Istruzioni:
**1)** Indica se ciascuna affermazione concorda con l'estratto sulla reputazione di Babbo Natale, rispondendo sì o no e citando le parole decisive del testo: (a) la ricerca è stata realizzata da Zwan; (b) il calo reputazionale è calcolato rispetto al Natale 2019; (c) l'età media in cui si smette di credere in Babbo Natale è intorno ai 10 anni.
**2)** Trascrivi per favore un passo dell'estratto sulla reputazione di Babbo Natale, partendo dalle parole che contengono "Napoli, 17 Dicembre" e fermandoti dopo "di Santa Claus.".

━━━ Estratto del documento

Internet e i new media, portano i bambini ad essere sempre più disillusi, e i brand puntano su altri valori. Gli psicologi: “Oggi già dagli 8 anni iniziano a chiedersi se davvero esista”

Napoli, 17 Dicembre – I bambini non ci credono più, la Coca Cola lo abbandona: Babbo Natale sembra passare un pessimo momento. Lo certifica la ricerca realizzata da Zwan, azienda specializzata in corporate reputation, attraverso ReputationRating, l’unico motore di ricerca e comparazione di Brand basato su un algoritmo che offre una valutazione completa, il cui brevetto è registrato al Ministero dell’Economia. L’analisi, solitamente applicata sulle organizzazioni per comprendere la variazione nel tempo del loro capitale reputazionale, è stata ironicamente applicata attorno alla chiave di ricerca “Babbo Natale”, mostrando un “calo reputazionale” del 16.26% rispetto al Natale 2020 e un sentiment sempre più negativo nei confronti di Santa Claus.

Secondo i più recenti studi condotti sul tema, l’età media in cui si smette di credere in Babbo Natale è intorno agli 8 anni, soglia sempre più in calo negli ultimi anni. Internet, e più nello specifico i new media, dipingono un contesto complesso per i bambini di oggi. Basti pensare a ai social media, ai quali sempre più bambini – anche indirettamente – sono esposti. Questo, non fa che alimentare la loro naturale predisposizione alla ricerca della verità sulle cose che scoprono. Le informazioni su Babbo Natale circolano ad una velocità incontrollabile attraverso i news media, e se uniamo a questo l’aumento della distrazione dei genitori nell’uso di Internet, la situazione è più che drammatica, lasciando sempre meno spazio a favole e fantasia.

━━━━━━
━━━ Record estratti

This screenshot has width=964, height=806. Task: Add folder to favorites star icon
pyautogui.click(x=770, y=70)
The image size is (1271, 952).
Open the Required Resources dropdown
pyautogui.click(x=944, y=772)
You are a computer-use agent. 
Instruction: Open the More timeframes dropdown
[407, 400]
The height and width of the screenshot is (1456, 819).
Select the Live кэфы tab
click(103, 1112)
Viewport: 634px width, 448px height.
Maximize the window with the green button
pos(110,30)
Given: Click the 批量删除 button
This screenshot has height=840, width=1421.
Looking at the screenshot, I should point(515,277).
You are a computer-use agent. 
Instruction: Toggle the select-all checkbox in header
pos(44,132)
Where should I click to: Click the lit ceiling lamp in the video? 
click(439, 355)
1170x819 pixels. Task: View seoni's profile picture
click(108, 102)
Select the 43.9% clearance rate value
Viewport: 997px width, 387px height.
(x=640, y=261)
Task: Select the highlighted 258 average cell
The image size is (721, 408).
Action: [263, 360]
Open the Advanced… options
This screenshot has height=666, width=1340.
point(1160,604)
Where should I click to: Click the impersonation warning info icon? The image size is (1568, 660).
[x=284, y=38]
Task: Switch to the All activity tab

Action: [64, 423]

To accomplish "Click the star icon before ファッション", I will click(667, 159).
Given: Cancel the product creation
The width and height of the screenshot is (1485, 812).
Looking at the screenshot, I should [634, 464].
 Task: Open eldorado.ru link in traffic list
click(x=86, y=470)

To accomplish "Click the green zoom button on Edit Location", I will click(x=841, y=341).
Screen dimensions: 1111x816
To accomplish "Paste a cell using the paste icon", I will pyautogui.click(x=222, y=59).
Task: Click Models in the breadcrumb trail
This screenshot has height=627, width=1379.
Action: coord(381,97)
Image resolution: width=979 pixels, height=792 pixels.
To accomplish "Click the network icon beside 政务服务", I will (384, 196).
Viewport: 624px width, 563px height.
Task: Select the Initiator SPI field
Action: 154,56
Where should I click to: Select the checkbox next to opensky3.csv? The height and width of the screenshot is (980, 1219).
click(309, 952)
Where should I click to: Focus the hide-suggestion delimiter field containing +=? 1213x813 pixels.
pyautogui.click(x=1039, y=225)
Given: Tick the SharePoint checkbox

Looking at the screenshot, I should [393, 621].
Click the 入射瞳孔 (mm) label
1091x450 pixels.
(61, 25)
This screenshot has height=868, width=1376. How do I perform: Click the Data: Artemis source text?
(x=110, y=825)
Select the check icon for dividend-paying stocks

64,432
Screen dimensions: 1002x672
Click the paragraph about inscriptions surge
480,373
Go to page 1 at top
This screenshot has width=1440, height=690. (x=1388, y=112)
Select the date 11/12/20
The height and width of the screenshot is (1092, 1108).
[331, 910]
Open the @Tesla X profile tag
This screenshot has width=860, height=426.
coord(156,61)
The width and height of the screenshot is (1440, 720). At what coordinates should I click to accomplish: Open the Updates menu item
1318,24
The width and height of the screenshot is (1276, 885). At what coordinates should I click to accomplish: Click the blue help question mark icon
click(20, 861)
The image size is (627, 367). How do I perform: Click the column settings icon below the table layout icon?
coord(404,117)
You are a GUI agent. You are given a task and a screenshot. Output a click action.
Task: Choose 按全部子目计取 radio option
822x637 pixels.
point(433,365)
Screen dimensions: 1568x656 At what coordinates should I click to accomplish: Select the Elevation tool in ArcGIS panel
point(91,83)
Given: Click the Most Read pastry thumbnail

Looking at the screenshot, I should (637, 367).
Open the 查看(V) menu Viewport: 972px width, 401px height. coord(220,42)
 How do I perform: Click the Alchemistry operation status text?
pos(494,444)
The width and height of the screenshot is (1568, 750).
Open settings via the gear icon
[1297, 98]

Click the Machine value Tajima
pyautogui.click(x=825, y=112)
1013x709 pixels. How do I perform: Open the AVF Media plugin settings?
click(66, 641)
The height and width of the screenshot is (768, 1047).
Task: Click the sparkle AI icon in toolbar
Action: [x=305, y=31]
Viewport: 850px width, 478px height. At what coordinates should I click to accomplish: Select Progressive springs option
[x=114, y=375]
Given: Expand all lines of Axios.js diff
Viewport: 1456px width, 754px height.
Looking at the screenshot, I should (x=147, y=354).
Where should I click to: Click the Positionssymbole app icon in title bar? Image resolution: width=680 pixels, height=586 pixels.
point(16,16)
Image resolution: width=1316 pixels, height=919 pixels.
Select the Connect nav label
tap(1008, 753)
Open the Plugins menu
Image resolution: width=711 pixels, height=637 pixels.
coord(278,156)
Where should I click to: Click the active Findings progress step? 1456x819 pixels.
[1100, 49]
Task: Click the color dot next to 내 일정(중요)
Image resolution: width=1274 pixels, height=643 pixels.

━━━━━━

Risposte attese:
**1)**
(a) Sì: «Lo certifica la ricerca realizzata da Zwan»
(b) No: «un “calo reputazionale” del 16.26% rispetto al Natale 2020»
(c) No: «l’età media in cui si smette di credere in Babbo Natale è intorno agli 8 anni»

**2)**
Napoli, 17 Dicembre – I bambini non ci credono più, la Coca Cola lo abbandona: Babbo Natale sembra passare un pessimo momento. Lo certifica la ricerca realizzata da Zwan, azienda specializzata in corporate reputation, attraverso ReputationRating, l’unico motore di ricerca e comparazione di Brand basato su un algoritmo che offre una valutazione completa, il cui brevetto è registrato al Ministero dell’Economia. L’analisi, solitamente applicata sulle organizzazioni per comprendere la variazione nel tempo del loro capitale reputazionale, è stata ironicamente applicata attorno alla chiave di ricerca “Babbo Natale”, mostrando un “calo reputazionale” del 16.26% rispetto al Natale 2020 e un sentiment sempre più negativo nei confronti di Santa Claus.